Before processing the data from the task, one has to take into account that R expects the data for the multiple comparisons to be in a specific format. Each row of an input table has to have name of the group and value of HDL. It's because the multiple comparison methods and corresponding R functions treat multiple group data as a combination of nominal and numeric data. In our case it's one nominal variable (factor in R terms) group GRP with 3 levels: HM, MF, NMF and one numeric variable HDL.

One has to transform the original table in some external software. Any spreadsheet engine of your choice will do (MS Excel, LibreOffice Calc, Google Sheets). The final form of ready to process data is presented in a table below:

GRP|HDL
-|-
HM|56
HM|63
HM|45
HM|41
HM|71
HM|60
HM|78
HM|50
HM|68
HM|62
MF|40
MF|48
MF|60
MF|38
MF|28
MF|44
MF|66
MF|22
MF|45
MF|54
NMF|71
NMF|57
NMF|64
NMF|44
NMF|73
NMF|50
NMF|79
NMF|67
NMF|84
NMF|61


In [1]:
Input = (
    "GRP,HDL
HM,56
HM,63
HM,45
HM,41
HM,71
HM,60
HM,78
HM,50
HM,68
HM,62
MF,40
MF,48
MF,60
MF,38
MF,28
MF,44
MF,66
MF,22
MF,45
MF,54
NMF,71
NMF,57
NMF,64
NMF,44
NMF,73
NMF,50
NMF,79
NMF,67
NMF,84
NMF,61"
)
Data = read.csv(textConnection(Input), header = TRUE, 
                strip.white = TRUE,                # Remove the whitespace characters from the input strings
                stringsAsFactors = TRUE)           # Convert the strings into nominal data
str(Data)

'data.frame':	30 obs. of  2 variables:
 $ GRP: Factor w/ 3 levels "HM","MF","NMF": 1 1 1 1 1 1 1 1 1 1 ...
 $ HDL: int  56 63 45 41 71 60 78 50 68 62 ...

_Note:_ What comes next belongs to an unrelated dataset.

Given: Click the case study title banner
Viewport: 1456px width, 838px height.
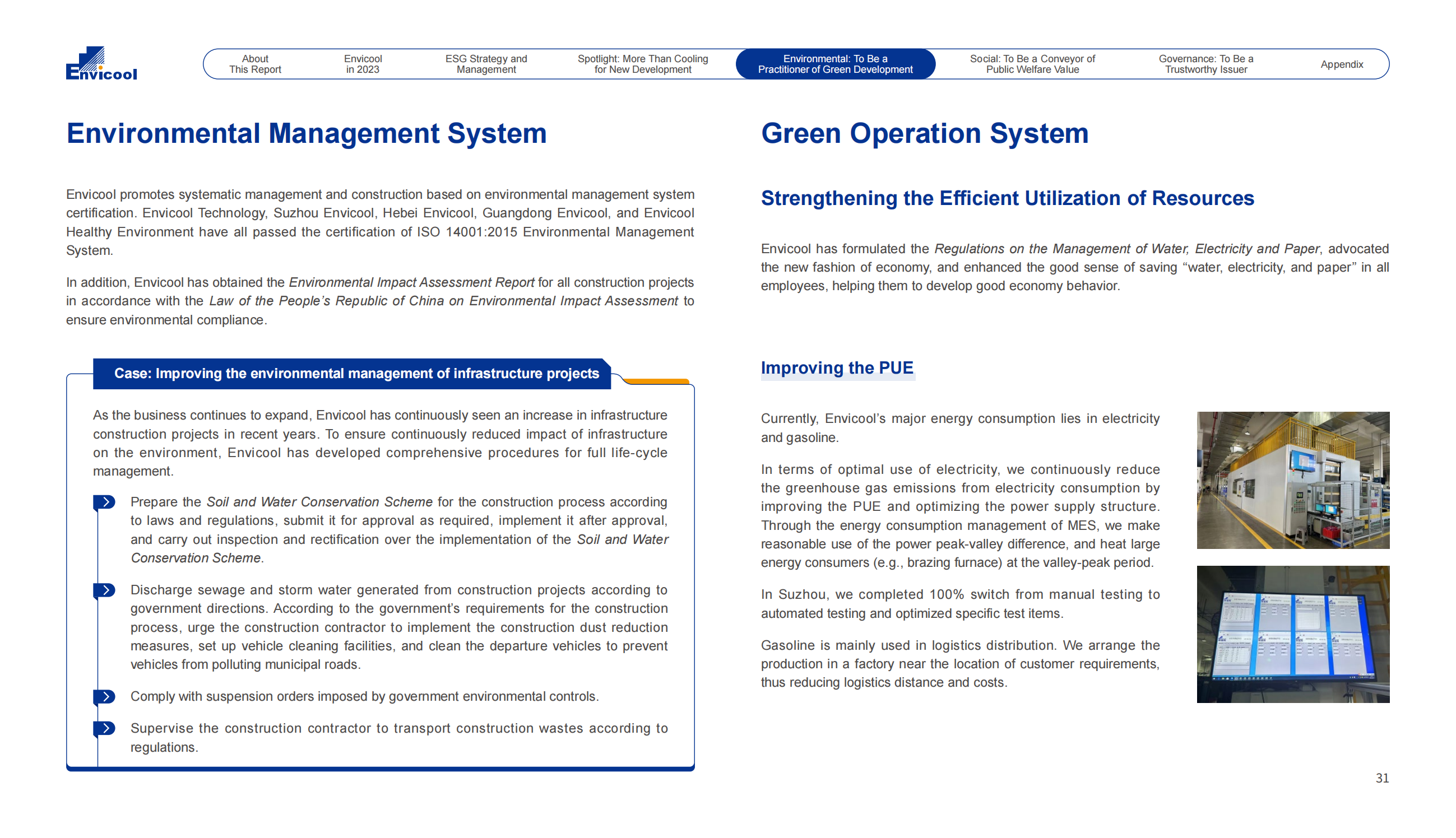Looking at the screenshot, I should 356,374.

As one can see the imported data frame `Data` holds one nominal variable `GRP` with 3 levels "HM", "MF", "NMF" and one numeric data `HDL`. 

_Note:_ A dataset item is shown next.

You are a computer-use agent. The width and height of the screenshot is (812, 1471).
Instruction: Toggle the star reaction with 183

### 2. Check if the samples follow normal distribution
In case one wonders how we get only the needed values for the upcoming normal distribution check, worry not for R has a very concise way to do so. E.g. to get only the values for the human milk HM group one has to type `Data$HDL[Data$GRP == "HM"]`. This notation tells R to get the values of the HDL variable from the whole dataset if it's corresponding GRP variable equals to factor value of "HM". The double equal sign `==` mean equals and is a logical comparison operator. It tests the values on the left and right sides against each other and returns TRUE if both of them are equal, otherwise it return FALSE.

In [2]:
# Normal distribution check for HM group
shapiro.test(Data$HDL[Data$GRP == "HM"])
# Normal distribution check for MF group
shapiro.test(Data$HDL[Data$GRP == "MF"])
# Normal distribution check for NMF group
shapiro.test(Data$HDL[Data$GRP == "NMF"])


	Shapiro-Wilk normality test

data:  Data$HDL[Data$GRP == "HM"]
W = 0.97975, p-value = 0.9638



	Shapiro-Wilk normality test

data:  Data$HDL[Data$GRP == "MF"]
W = 0.9826, p-value = 0.9775



	Shapiro-Wilk normality test

data:  Data$HDL[Data$GRP == "NMF"]
W = 0.98636, p-value = 0.9901


As one can see for every tested group their `p-value` is greater than the significance level of 0.05 which means all the groups follow the normal distribution. We have to use the parametrical methods.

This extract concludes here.